So imagine what a shock it was two years ago for me to idly revisit one of my oldest favorite bands, The Scorpions, and discover that their earliest output is what feels best to my ears now. I discovered them the same time many Americans did: in February 1984, when MTV aired the debut of their new single and video, “Rock You Like a Hurricane.” I was doing homework at the kitchen table when that video came on, and it knocked my goddamn head off. I had never heard anything even remotely that awesome. Within months, I’d bought not only their recent albums (all 80s releases except Lovedrive, which came out in 1979) but also, completionist nerd that I am, ALL of their albums, even the import-only vinyls that cost way too much for a teenager with no job. Back then, these early albums made no sense to me; they mainly didn’t sound metal enough because my ears were too attuned to the ultra-wet guitar sounds and paint-by-numbers song structures of the 80s. But I listened to them all the time anyway because I was a Scorpions fan, Gott in Himmel, and I had to take it all in.

Then I went to college, and my daily exposure to music I’d never heard of helped me set the Scorpions aside, a process that really shifted into overdrive when Soundgarden and Nirvana came along to show how indefensibly silly the Scorpions and other hair-/Sunset-Strip-style metal had always been. After this period of molting, I’d only occasionally check out the Scorpions songs of my youth – “…Hurricane,” “No One Like You,” “The Zoo,” “Arizona,” the instrumental “Coast to Coast” – and grin fondly. But, several years ago, I helped put together a metal cover band called The Tuffskinz, and our searching for material caused me to revisit music I hadn’t checked out in over 20 years: Dio, Ozzy Osbourne, AC/DC, Judas Priest, Van Halen, the good Metallica. And MAN was this a fun process. In addition to the joy of personally rediscovering some killer music, enough time has elapsed that the people who comprise our crowd treat these songs like classic rock (radio does too, actually), so when we play this stuff live, it gets very, very exciting.
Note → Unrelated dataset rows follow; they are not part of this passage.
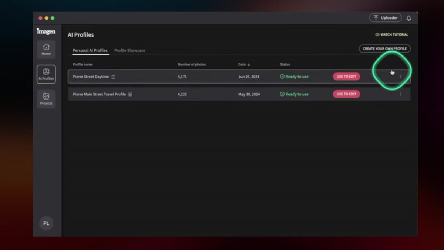Image resolution: width=444 pixels, height=250 pixels.
Task: Click the Uploader button
Action: click(386, 18)
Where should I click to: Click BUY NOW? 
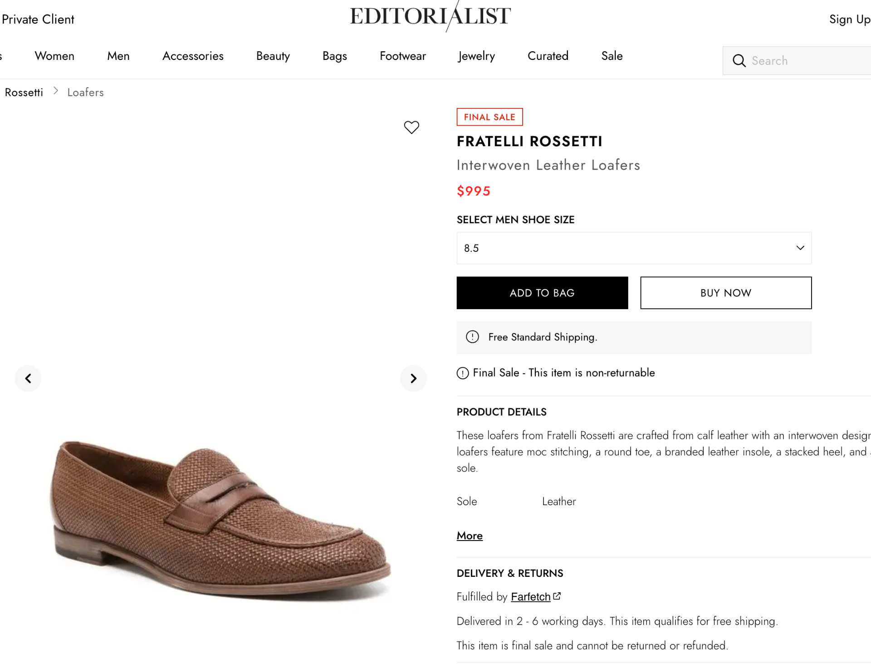pos(725,293)
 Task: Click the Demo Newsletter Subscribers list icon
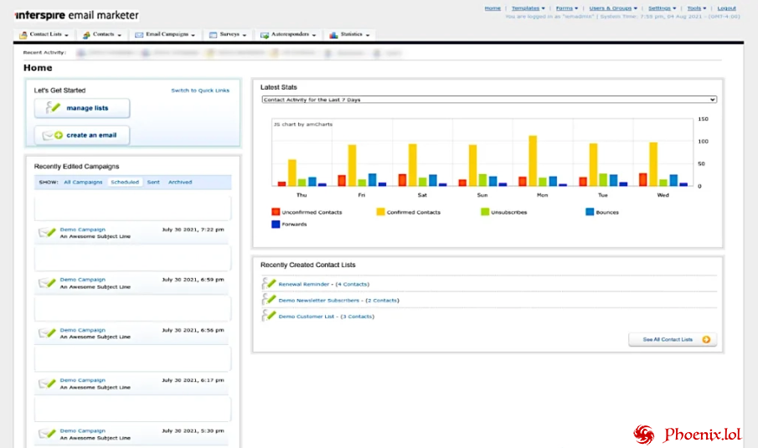269,300
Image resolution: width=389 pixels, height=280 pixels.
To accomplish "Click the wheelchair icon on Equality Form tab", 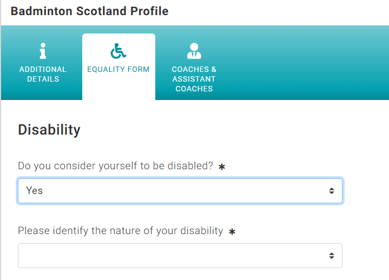I will [118, 51].
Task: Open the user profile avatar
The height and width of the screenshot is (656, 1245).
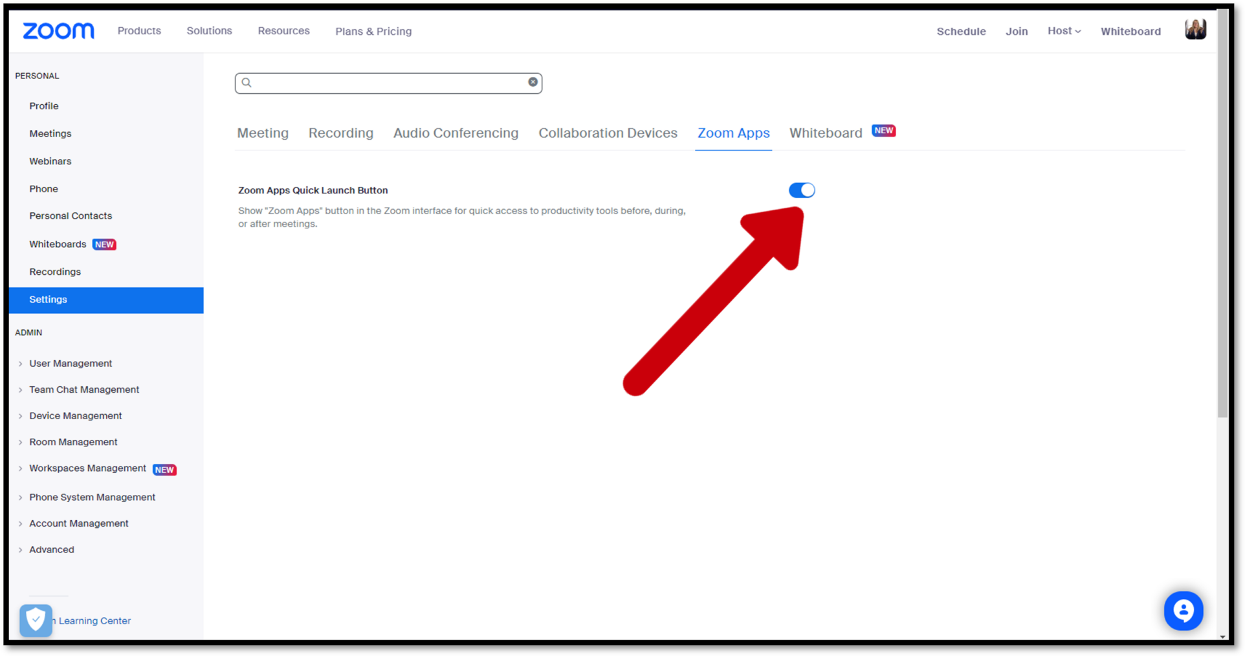Action: pos(1195,30)
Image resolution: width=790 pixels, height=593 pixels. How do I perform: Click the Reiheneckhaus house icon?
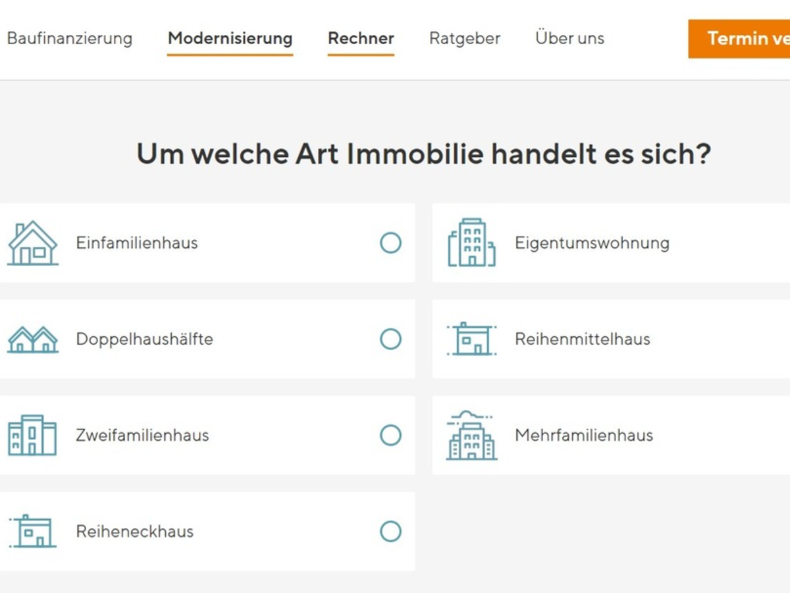pyautogui.click(x=32, y=531)
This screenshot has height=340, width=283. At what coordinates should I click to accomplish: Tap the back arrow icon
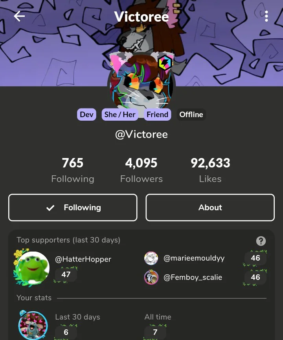[19, 16]
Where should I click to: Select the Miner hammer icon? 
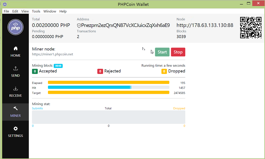point(16,108)
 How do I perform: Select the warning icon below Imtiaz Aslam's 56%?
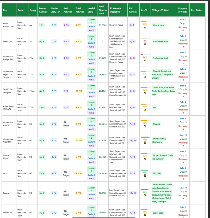point(145,109)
However, it didn’t occur to me until recently that I’d never gone back and listened to the early Scorpions stuff I had treated like a middling stepchild in the 80s. So I got on YouTube and started listening.

And holy shit. It was the best kind of rediscovery imaginable because the neural memory still existed, like entering a brand-new world that’s also intimately familiar. I recognized notes, rhythms, riffs, solos, drum fills, sound effects, lyrics, phrasings, and entire songs from nearly 30 years before, but this time, I understood them. Whereas, for instance, the tribal-hippie drumming that starts Lonesome Crow’s “I’m Going Mad” made me think I’d inadvertently bought an album by another, not-at-all-metal Scorpions the first time I heard it, that same drumming now brought to mind “Sympathy for the Devil,” “Moby Dick,” and Santana, and it made me go “Shit yeah.” I must have spent the next six months listening to pretty much nothing but the first five Scorpions albums, and every time I’d try to mix it up with some Animal Magnetism (1981) or Blackout (1982), my ears would yawn. Why the difference? Well, besides general growth, maturity, and evolution, I’ll tell you below.

Lonesome Crow (1972)

Early Scorpions music is weird – Hell, to be honest, ALL Scorpions music is kinda weird mainly because of Klaus Meine’s pinched Teutonic phrasing and nasally delivery: listen, for instance, to the Lovedrive ballad “Holiday,” which Klaus pronounces “HAWL-ee-DAYEEE,” or his chorus exclamations on Love at First Sting’s (1984) “Big City Nights,” which sound for all the world like he’s saying “JEW KEEP ME BURNING!!” (Aha! Revenge on the Germans at last! Kristallnacht this, materfokker!) But the early stuff is weird to the core. Badass album cover notwithstanding, what the hell’s a “lonesome crow”? Look at the sleeve art for Fly to the Rainbow (1974): 
 
Fly to the Rainbow (1974)

What in THE FUCK is that? Even Uli Jon Roth, their lead guitarist at the time, said of the cover in a 2007 interview, “"Don’t ask me what that cover means…I disliked it from the beginning. It looked ludicrous to me back then and looks just as bad today…As for the meaning, I can only guess, but I’d rather not…’” After Rainbow, the Scorps began their tradition of controversial album covers that sophomorically fetishize the female anatomy, particularly the original artwork for Virgin Killer (1976), which was a naked photo of a prepubescent girl that’s so inappropriate I won’t show it here (the replacement cover appears below). The band, by the way, attempted to dispel criticism of this album’s original artwork by putting a metaphoric spin on the title (“Time is the virgin killer,” etc.). It worked about as well as you’d imagine.

In Trance (1975)

Virgin Killer (1976)

Getting to the music itself, the lyrics of “I’m Going Mad” are all spoken word, and they transcribe phonetically like this:

Walking sroo the desert
Hearin’ all da bells ringin’ from da church da-far-in
That was never there!
Imagine I’m in heffen
But it is a hell
Sun is drying out my brain
And smile-less collections are-uh my pain
I’m goin’ mad…

(Some websites claim to have the actual lyrics, but they look even more spurious to me than this does.)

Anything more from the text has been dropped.